→ Excerpt provided
Introduction

        Aulavik National Park is one of Canada's newest national parks, and because of its recent establishment and remote location we have much to learn about the structure and function of its arctic ecosystems. Aulavik is a large and pristine national park located in the northern portion of Banks Island in Canada's Arctic Islands (see Fig. 1). A team of Inuvialuit and Parks Canada scientists carried out fieldwork during the summers of 1995 and 1996 in order to inventory the biological and archaeological resources found within the park. This report summarizes the results of this fieldwork concerning the bird populations that inhabit the park (see Henry and Mico, 1997, for details).

 
Muskoxen Photo
 

        Aulavik National Park contains a diversity of landscapes -- upland plateaus, unvegetated polar deserts, wetlands with frost polygon features, sheer cliffs along the coast and southeast of Mercy Bay, and a lush valley along the Thomsen River. Most of Banks Island has probably been free of glaciation for millions of years or never glaciated (Zoltai et al., 1980). All land surfaces of the park are underlain by permafrost with the thickness of the active layer during August averaging approximately 50 cm, less on peaty soils and more on well-drained soils. More than 160 species of vascular plants have been documented to occur in Aulavik National Park (Raillard, pers. comm.). The vegetation of the park is dominated by polar semi-desert and desert community types.  Local sites where soil moisture is good are vegetated by more productive graminoid shrub tundra and wet sedge meadows. Ferguson (1991) describes eight habitat types from the Muskox River valley. These eight habitat types were ground-truthed in the Muskox, Eames and Thomsen river valleys, and they were used as the core of a habitat classification system for this project.

→ Data section
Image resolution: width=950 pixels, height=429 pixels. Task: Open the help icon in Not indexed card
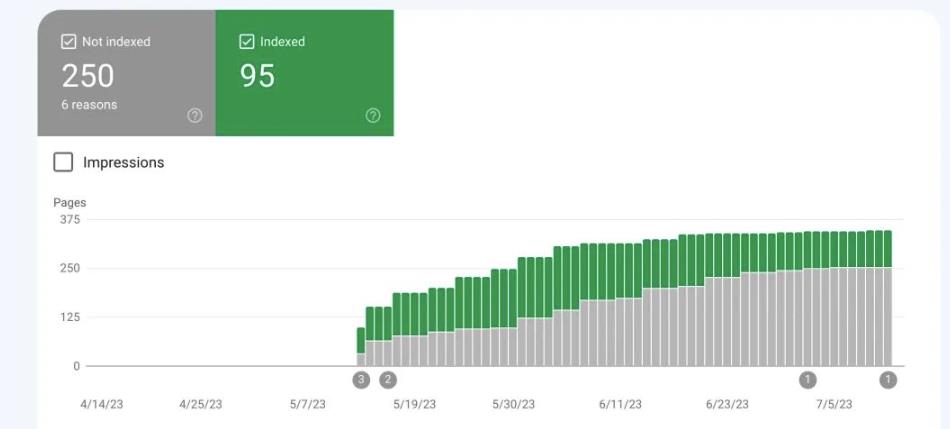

→ What you will do
Reproduce word for word the passage of the Aulavik National Park introduction above, beginning at the words "Aulavik National Park is" and ending after the words "1997, for details).".

→ Your response
Aulavik National Park is one of Canada's newest national parks, and because of its recent establishment and remote location we have much to learn about the structure and function of its arctic ecosystems. Aulavik is a large and pristine national park located in the northern portion of Banks Island in Canada's Arctic Islands (see Fig. 1). A team of Inuvialuit and Parks Canada scientists carried out fieldwork during the summers of 1995 and 1996 in order to inventory the biological and archaeological resources found within the park. This report summarizes the results of this fieldwork concerning the bird populations that inhabit the park (see Henry and Mico, 1997, for details).